- Opening Delimiter -

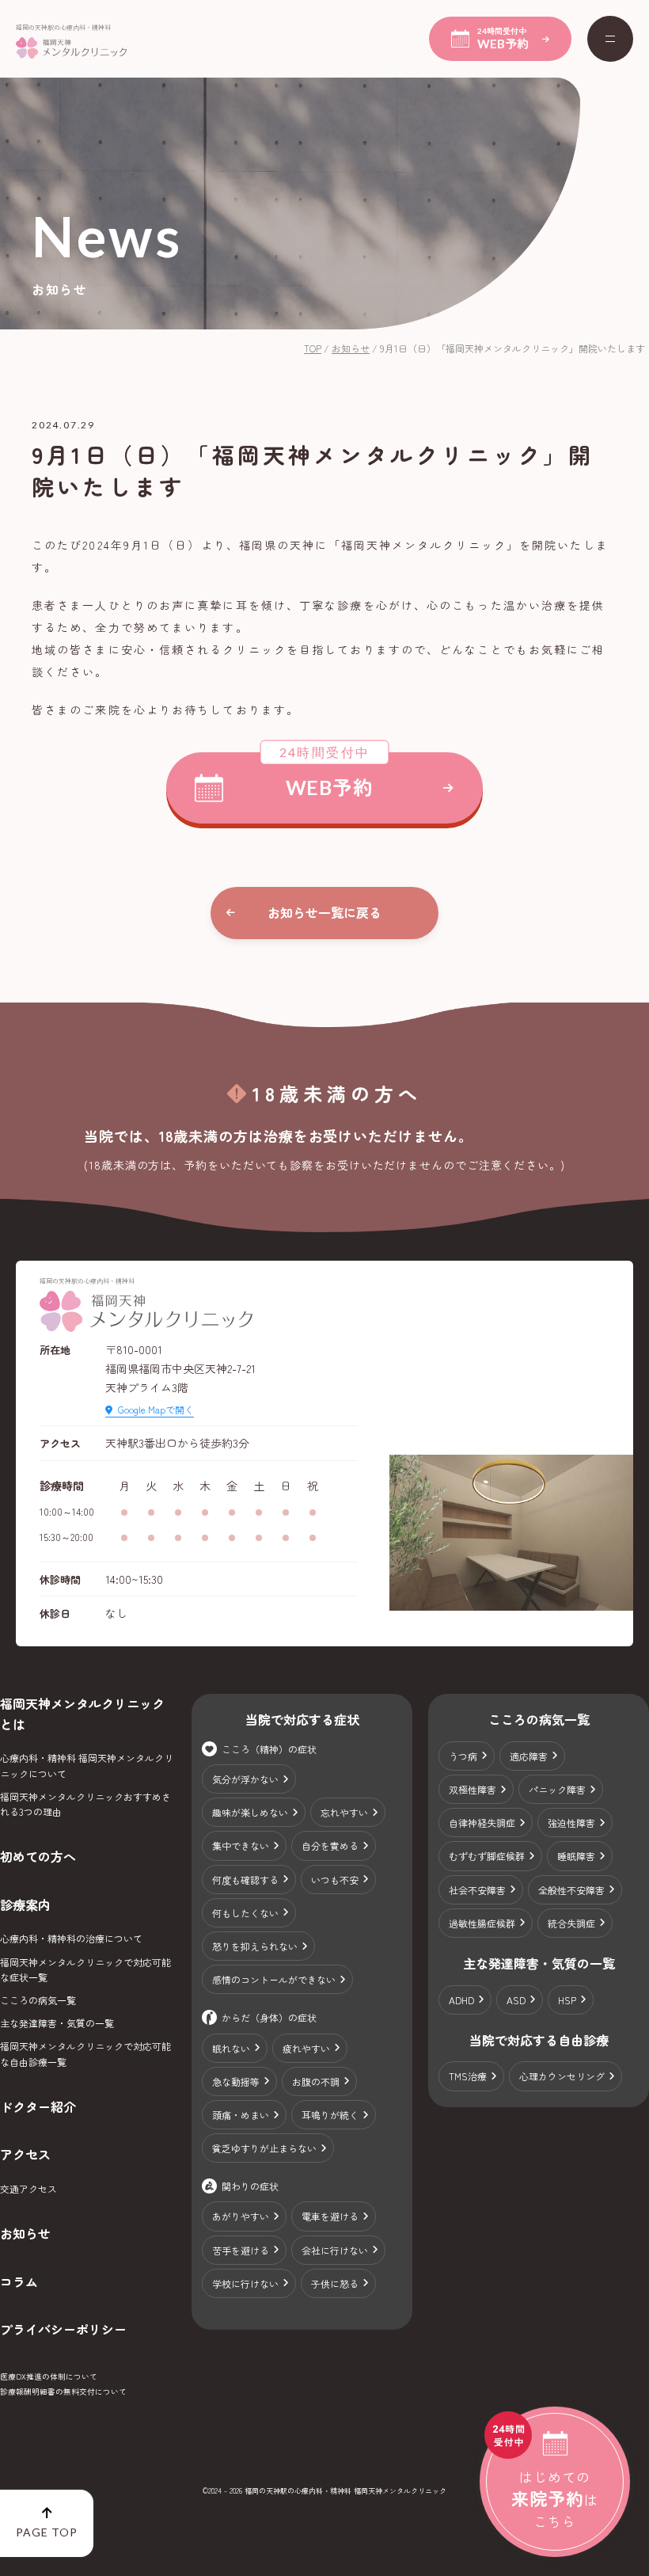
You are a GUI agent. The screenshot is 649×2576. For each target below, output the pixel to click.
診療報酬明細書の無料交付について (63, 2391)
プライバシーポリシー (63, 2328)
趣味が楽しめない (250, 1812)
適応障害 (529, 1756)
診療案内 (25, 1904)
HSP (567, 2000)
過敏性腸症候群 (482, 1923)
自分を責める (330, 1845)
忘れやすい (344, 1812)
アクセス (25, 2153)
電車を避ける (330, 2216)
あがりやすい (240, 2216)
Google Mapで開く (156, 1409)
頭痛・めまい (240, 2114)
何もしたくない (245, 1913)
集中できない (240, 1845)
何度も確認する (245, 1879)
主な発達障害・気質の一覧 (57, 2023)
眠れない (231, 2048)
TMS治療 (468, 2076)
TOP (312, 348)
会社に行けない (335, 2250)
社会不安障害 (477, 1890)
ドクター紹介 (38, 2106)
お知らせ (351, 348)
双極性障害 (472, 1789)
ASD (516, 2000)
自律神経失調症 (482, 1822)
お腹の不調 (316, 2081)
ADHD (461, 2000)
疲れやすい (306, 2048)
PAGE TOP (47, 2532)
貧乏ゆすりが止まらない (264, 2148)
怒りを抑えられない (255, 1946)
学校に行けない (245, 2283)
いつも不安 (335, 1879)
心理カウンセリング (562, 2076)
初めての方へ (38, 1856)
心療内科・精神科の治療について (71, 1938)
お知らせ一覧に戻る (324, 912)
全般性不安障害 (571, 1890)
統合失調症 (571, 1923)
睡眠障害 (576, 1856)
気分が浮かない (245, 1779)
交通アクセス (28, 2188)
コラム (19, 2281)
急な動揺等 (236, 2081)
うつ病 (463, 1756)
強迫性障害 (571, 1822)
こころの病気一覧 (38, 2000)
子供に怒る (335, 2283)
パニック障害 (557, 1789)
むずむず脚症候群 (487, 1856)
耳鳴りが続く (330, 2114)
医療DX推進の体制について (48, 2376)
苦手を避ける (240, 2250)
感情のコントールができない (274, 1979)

- Closing Delimiter -

Exercise objective - Set down exactly the line with "急な動揺等 (236, 2081)" and each line after it up to the end of the records, adding nothing.

Response box -
急な動揺等 (236, 2081)
うつ病 (463, 1756)
強迫性障害 (571, 1822)
こころの病気一覧 (38, 2000)
子供に怒る (335, 2283)
パニック障害 (557, 1789)
むずむず脚症候群 (487, 1856)
耳鳴りが続く (330, 2114)
医療DX推進の体制について (48, 2376)
苦手を避ける (240, 2250)
感情のコントールができない (274, 1979)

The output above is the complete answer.